Kids!!! Everyone says that it's the best thing that can happen to someone. For the record, it is not easy to bring up kids. I certainly couldn't have managed without my mother to whom I owe more than I can ever put in words. My 5-year old daughter has an endless source of energy, asks probably 437 questions in a day on an average, perennially tries to get attention by absolutely not allowing us to talk to anyone but her and gets adored by all and sundry even after that. Now that would explain the cause of my mother's headache by the end of the day and also why life's beautiful with her around.
This morning, a friend of mine was telling me about a lady whose husband divorced her after a 5-year old marriage and a 3 year old child. She now cribs about how her child has ruined her life because she has no time for any social life and having a child's custody has virtually ruled out her chances of resettling again. I wonder what her heart is made up of. I, for once, cannot ever imagine thinking on those lines. My life is centered on my daughter and she comes first no matter what. It is hard even to imagine my life without her.
Kids bring sunshine to your life. It's amazing to see kids marvel and get excited at petty things. I have quoted this earlier and will quote this again – "There are no seven wonders in the eyes of a child. There are seven million." Having a kid is like looking into the future and planning what you want to be again and what you want to make of your life. You know what a house without kids is like? Quiet. It is indeed quiet and there is no fresh life chirping around you. If on any weekend, my daughter's school is open, that is one of the most boring weekends I can have. All during the weekend I act bossy with my daughter, get irritated with her mischievous ways, try and teach her 'how to behave', but two days without her around and I feel like as if there is no motivation in my life; like there is no life.

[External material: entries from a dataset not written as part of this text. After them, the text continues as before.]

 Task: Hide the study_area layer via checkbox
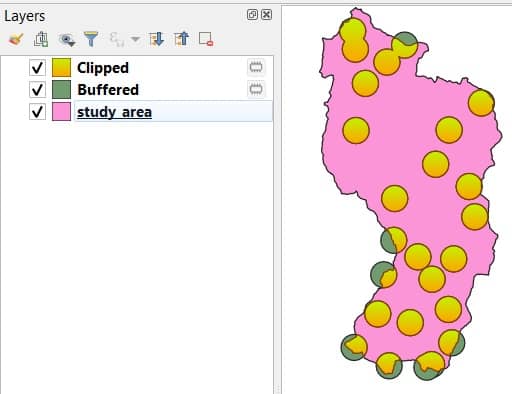37,111
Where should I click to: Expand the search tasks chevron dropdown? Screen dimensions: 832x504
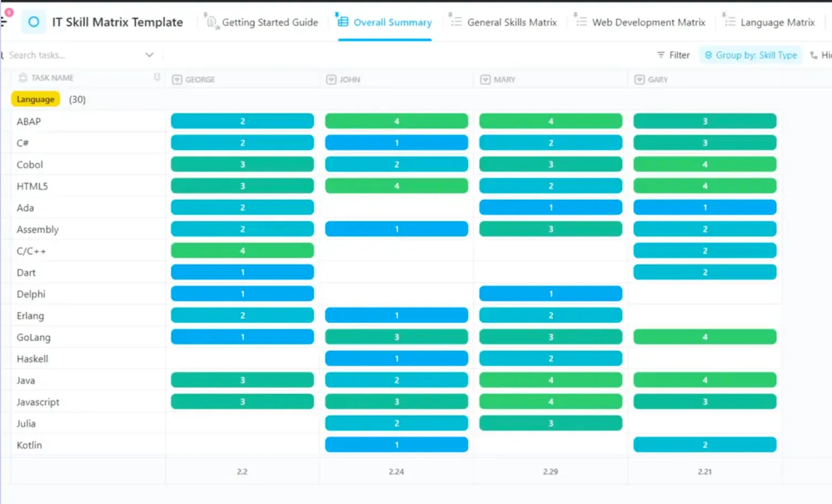(149, 55)
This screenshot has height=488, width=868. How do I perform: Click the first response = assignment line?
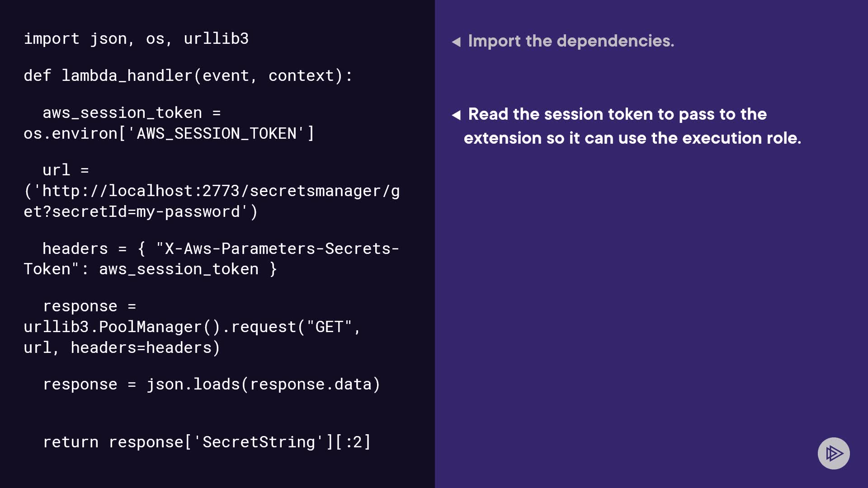[x=89, y=306]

Mothers have a special bond with their kids. They have given birth to the child and that child is a part of her. No matter how much the child grows up, he/she would continue to be a part of their mothers. This is one bond that was built by nature never to be broken. Mothers will forgive their kids for no matter how grievous mistakes. They would love them unconditionally no matter whether the feelings are reciprocated. But then, there is no point describing all this. It is simply sufficient to say she's a mother.
I feel blessed to have the sweetest, loveliest and most adorable child in the world. And I think this statement holds good for every mother on this earth.